▶ [How to complete this task] Of the lines below, report only those that contain "left".

▶ [Recorded information]

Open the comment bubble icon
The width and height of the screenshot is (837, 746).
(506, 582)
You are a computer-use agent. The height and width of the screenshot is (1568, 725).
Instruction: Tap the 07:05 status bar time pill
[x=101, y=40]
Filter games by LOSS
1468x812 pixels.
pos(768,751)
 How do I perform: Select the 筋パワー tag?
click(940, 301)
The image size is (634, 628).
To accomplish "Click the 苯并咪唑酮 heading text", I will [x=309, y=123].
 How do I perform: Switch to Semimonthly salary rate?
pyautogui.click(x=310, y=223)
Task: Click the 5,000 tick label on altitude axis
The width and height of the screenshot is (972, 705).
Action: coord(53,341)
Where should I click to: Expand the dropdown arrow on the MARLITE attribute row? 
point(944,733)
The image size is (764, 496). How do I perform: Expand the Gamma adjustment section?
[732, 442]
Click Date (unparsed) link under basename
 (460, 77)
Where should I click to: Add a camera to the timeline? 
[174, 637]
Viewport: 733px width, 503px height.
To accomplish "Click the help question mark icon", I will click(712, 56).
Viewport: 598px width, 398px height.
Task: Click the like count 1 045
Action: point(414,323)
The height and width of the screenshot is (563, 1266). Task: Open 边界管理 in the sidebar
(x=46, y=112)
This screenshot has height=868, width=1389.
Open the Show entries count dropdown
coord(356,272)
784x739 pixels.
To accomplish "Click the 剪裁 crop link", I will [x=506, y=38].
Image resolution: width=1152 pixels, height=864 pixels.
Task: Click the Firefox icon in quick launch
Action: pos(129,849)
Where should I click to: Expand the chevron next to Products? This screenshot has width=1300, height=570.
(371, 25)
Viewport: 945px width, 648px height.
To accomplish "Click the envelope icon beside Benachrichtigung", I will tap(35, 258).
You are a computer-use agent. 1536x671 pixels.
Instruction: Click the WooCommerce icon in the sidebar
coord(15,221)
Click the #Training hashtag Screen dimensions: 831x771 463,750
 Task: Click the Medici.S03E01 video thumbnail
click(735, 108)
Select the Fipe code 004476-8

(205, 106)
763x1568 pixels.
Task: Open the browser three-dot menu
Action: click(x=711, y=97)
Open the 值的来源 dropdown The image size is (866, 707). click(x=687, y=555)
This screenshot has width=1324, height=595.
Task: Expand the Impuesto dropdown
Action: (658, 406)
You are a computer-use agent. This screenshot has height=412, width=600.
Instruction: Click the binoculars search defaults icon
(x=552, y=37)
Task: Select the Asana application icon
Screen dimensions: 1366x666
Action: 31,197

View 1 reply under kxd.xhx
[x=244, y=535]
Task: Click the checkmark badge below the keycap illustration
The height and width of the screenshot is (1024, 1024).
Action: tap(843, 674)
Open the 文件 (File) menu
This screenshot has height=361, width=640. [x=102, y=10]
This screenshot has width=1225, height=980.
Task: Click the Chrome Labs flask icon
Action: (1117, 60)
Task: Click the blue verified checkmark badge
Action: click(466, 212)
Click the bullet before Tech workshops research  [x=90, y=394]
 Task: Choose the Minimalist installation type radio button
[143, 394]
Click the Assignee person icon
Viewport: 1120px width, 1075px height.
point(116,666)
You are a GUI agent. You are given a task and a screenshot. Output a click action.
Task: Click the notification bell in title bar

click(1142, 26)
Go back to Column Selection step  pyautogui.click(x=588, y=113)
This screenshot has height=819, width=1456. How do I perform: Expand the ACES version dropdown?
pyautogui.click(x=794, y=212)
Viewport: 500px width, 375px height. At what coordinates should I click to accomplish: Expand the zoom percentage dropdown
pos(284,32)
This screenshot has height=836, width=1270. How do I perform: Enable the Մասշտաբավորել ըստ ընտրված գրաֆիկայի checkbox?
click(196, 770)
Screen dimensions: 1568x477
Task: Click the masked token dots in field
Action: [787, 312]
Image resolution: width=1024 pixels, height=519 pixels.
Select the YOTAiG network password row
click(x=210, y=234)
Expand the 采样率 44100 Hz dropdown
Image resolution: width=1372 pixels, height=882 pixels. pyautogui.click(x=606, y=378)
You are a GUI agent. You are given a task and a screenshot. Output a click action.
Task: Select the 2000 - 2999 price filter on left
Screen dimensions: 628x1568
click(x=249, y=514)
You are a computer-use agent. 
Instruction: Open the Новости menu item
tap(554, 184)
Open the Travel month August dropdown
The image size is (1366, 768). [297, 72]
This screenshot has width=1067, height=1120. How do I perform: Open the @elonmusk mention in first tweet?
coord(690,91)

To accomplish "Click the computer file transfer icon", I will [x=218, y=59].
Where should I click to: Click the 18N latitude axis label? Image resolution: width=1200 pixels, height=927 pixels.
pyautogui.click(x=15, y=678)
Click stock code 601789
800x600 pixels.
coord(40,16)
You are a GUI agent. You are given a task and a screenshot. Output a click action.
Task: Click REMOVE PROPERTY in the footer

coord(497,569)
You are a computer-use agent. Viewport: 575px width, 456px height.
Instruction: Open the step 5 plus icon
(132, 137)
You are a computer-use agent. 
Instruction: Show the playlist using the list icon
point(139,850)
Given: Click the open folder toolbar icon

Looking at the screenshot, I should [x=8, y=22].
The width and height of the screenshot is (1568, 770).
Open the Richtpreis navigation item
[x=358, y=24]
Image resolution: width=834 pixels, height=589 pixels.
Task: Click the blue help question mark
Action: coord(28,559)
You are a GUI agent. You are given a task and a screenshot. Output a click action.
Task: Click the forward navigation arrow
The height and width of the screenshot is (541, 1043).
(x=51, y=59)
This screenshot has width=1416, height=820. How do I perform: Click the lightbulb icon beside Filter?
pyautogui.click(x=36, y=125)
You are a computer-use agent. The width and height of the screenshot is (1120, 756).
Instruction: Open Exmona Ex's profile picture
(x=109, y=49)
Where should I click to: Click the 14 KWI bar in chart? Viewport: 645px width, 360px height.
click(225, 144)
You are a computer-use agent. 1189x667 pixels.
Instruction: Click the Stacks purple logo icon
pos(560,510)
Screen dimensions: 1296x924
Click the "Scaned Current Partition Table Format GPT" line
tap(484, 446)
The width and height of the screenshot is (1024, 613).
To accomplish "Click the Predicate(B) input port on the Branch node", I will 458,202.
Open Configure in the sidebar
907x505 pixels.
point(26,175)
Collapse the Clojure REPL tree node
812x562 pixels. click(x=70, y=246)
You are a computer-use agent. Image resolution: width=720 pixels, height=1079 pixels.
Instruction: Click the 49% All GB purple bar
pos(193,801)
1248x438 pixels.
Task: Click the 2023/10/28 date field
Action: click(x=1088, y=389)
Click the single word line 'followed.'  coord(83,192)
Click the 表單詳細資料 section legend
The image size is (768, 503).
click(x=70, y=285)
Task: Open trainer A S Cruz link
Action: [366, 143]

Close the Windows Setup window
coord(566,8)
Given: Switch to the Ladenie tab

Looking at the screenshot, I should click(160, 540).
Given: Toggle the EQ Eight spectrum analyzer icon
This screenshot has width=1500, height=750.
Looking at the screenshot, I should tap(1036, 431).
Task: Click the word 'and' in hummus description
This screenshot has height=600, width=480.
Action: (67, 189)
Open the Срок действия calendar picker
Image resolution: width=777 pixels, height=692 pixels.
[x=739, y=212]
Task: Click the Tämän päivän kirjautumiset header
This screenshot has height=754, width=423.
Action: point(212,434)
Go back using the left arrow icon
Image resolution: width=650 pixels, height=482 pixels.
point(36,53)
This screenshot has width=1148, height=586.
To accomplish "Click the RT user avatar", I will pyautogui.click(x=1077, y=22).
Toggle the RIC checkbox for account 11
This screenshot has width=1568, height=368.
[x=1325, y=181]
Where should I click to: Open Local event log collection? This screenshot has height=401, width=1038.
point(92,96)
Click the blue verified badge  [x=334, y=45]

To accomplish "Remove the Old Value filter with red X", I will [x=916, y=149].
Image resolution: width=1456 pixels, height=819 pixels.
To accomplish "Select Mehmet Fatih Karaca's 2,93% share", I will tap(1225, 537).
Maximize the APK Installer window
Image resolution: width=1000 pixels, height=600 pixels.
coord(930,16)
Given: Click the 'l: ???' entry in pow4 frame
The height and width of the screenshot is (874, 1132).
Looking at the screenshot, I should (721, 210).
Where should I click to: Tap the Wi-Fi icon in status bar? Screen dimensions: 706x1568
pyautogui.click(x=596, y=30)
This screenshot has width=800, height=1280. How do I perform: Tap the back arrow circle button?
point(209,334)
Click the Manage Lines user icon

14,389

▶ [Expected answer]
Task: Select the 2000 - 2999 price filter on left
Go back using the left arrow icon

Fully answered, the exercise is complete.